Manufacturing of Advanced Materials for the 21st Century

Feb

01

Monday
3:30pm - 4:30pm ET

Videoconference

ZOOM LINK
Meeting ID: 940 6691 2335
Passcode: 300041

In the past century, materials science and engineering brought about the revolutionization of airplanes (1903–present) and the invention of vacuum tubes (1904) and transistors (1947). Today, we face a wide range of engineering challenges from the end of Moore’s Law scaling to environmental pollution. Materials science and engineering has an important role in the manufacture of advanced materials for these applications. This effort will require materials synthesis, structural characterization, functional property measurement, and process mechanism understanding.

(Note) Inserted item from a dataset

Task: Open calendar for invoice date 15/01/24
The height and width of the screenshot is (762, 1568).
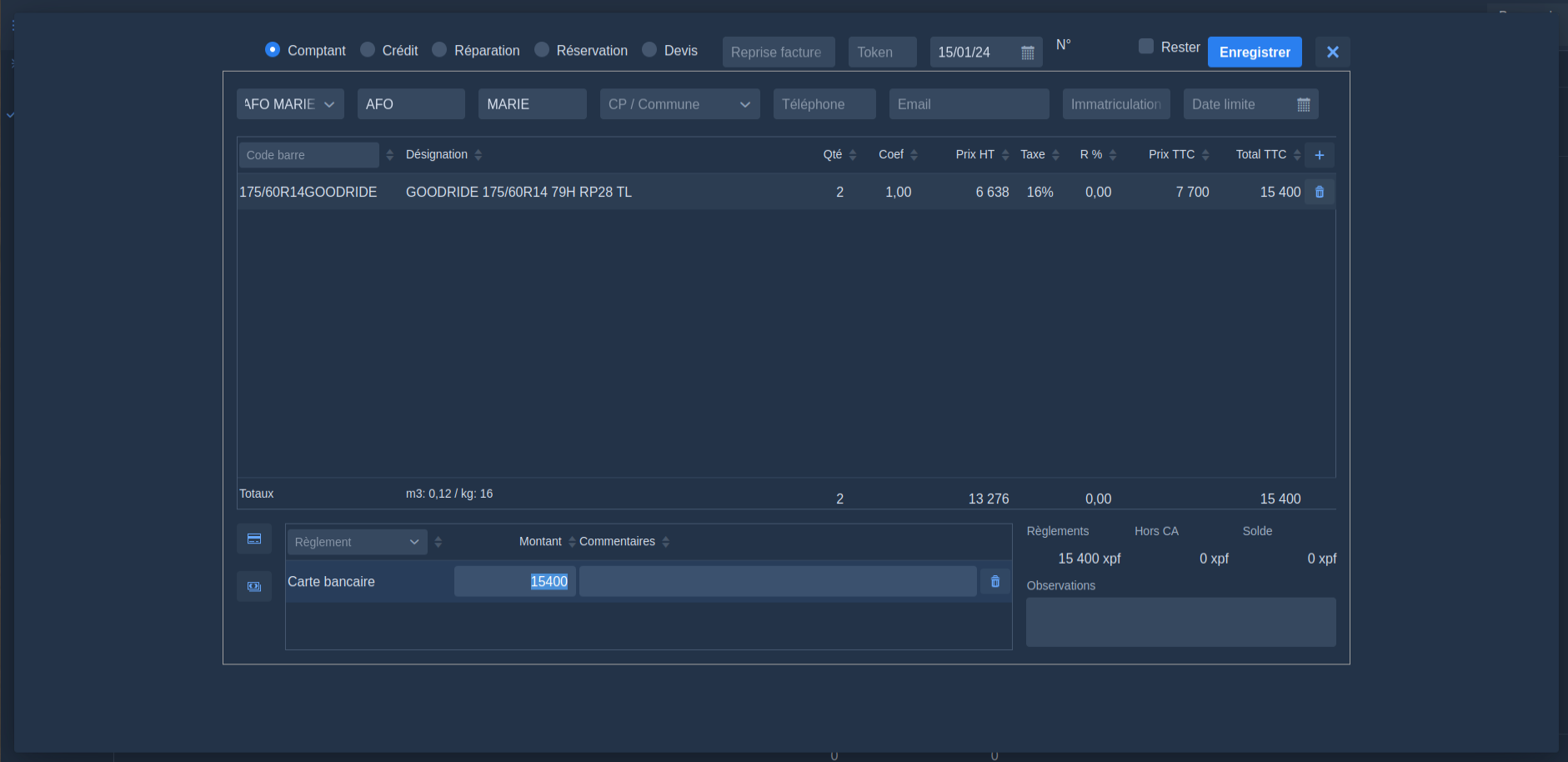Action: [1028, 53]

This presentation will describe a series of experiments that involve each of these elements. The first part will demonstrate epitaxy of core-shell Ge/GeSn nanowires for photonics applications and give some insights on the growth mechanism. The second part will focus on structural characterization of these nanowires—strain and Sn composition in GeSn play an important role in its optoelectronic properties. The third part will describe an application of electrochemical impedance spectroscopy to measurement of electrical defects at high-aspect-ratio semiconductor-oxide interfaces. The last part will apply in-situ gas cell TEM to the oxidation of Pt/Pd/Al2O3 automotive emissions catalyst to demonstrate that process monitoring can give important insights on underlying structural evolution mechanisms. Combining in-situ TEM with growth and functional property measurements will vertically integrate the different aspects of manufacturing advanced materials and can be an incredibly powerful method for understanding fabrication processes.

About the Speaker(s)

Andrew Meng
Postdoctoral Scholar, University of Pennsylvania

Andrew C. Meng has been a postdoctoral scholar in the Department of Materials Science and Engineering at the University of Pennsylvania since 2019. His research interests include growth and characterization of optoelectronic materials, in-situ TEM characterization, and electrochemistry, and he is interested in combining this expertise towards mechanistic studies of materials growth, processing, and device applications. Andrew earned a PhD and MS in materials science and engineering at Stanford University in 2019. He received an MPhil in chemistry in 2014 from the University of Cambridge as a Churchill Scholar. Andrew graduated with a BS in physics and chemistry from the California Institute of Technology in 2013. He was awarded the Ross N. Tucker Memorial Award (2019), a Materials Research Society Graduate Student Silver Award (Spring 2019), an NSF Graduate Research Fellowship (2013–2018), and a Goldwater Scholarship (2012).